SEAL (SEmantic portAL) [18] is one of the early relation-centric approaches that ranks direct relationships higher than inferred ones. Ranks are query specific and computed only for focused graph. The SemRank [2] relevance model presents a property-centric modulative approach. It uses a blend of semantic techniques, information theoretic techniques, and heuristics to determine the rank of semantic associations between two resources. This approach is limited to rank different associations that exist between a pair of resources and is probably ineffective to rank the resources and semantic associations that exist among different pairs of resources.

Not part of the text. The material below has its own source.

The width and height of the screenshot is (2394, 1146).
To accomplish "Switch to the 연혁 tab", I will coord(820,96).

Other strategies, mainly based on methods proposed in the information retrieval community, are employed in Semantic Search [12], but what all these methods have in common is that they are targeted to rank instances, but do not work well for ranking concepts and properties in ontologies [1,11]. Another related approach is presented in [29] that identifies the most important concepts and relationships from a given ontology. However, the approach does not support the ranking of concepts that belong to multiple ontologies.

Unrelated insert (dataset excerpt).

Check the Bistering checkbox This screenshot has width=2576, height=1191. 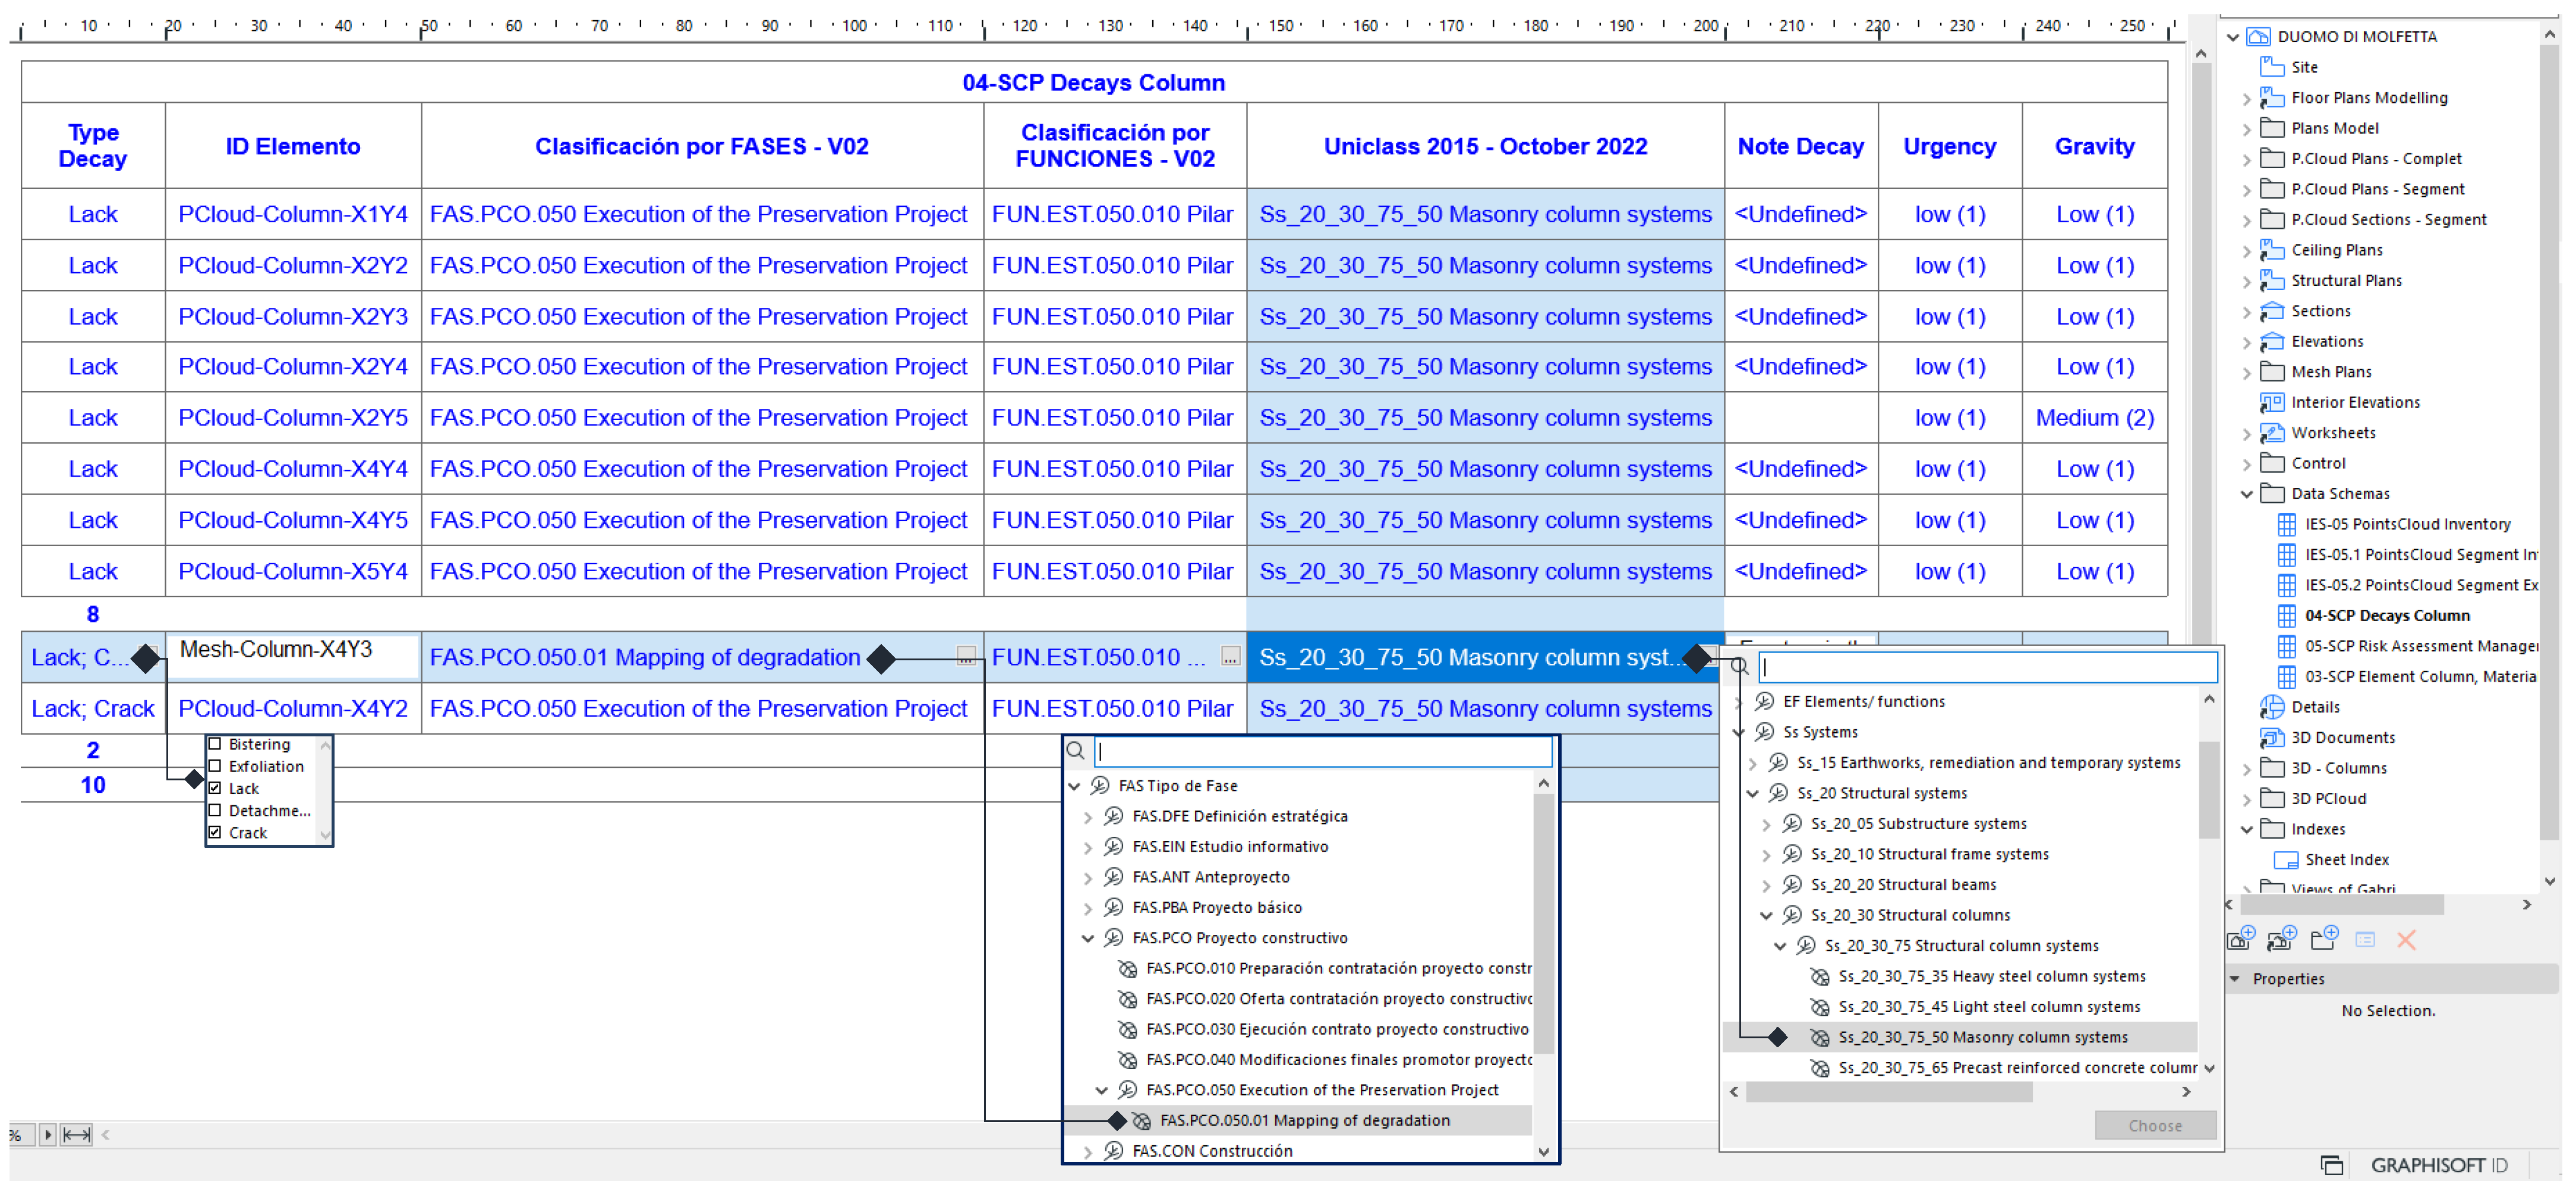215,744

Conclusion and future work
In this paper we have presented a relationship-based top-k concept retrieval and ranking framework for ontology search. The ranking model is comprised of two phases, an offline learning and index construction phase and an online query and evaluation phase. In the offline phase our DWRank algorithm computes a rank for a concept based on two features, the centrality of the concept in the ontology, and the authority of the ontology that defines the concept; and then combines these scores in a model learnt through LambdaMART. The online query evaluation phase filters the top-k ranked list of concepts by using the ranking model learnt during the offline learning phase. We evaluated our two versions of DWRank; having a fixed weight linear model and the proposed learning to rank model. The learning to rank approach proposed in the offline learning phase increased the performance of DWRank. We then compare our approach against state-of-the-art ranking models on a benchmark ontology collection. The evaluation shows that DWRank outperforms the best performing ranking algorithm for most queries while exhibiting a more stable performance (i.e. MAP@10 of 0.80) than the average of the best performing ranking models of the benchmark (i.e. MAP@10 of 0.55).
While our algorithm shows significantly improved effectiveness compared to the state-of-the-art in ontology ranking models, in future work, we will focus on improving the performance in order to make the framework more efficient. We intend to create efficient indices that can retrieve candidate result sets efficiently to increase the performance of the online queries.
A learning to rank approach needs a query log with a set of good-quality query-answer pairs to have its weights tuned. Since we did not have a real-world query log at hand, in our current implementation the offline ranking model is learnt using the gold standard available as a part of CBRBench. However, in future work, we shall focus on improving the offline ranking model incrementally by employing a real query log. Another planned future work is to extend the approach to consider ranking relationships among concepts and ontologies themselves.
Acknowledgements
This paper is an extension of our EKAW paper [4]. We thank the EKAW and SWJ reviewers for their valuable feedback.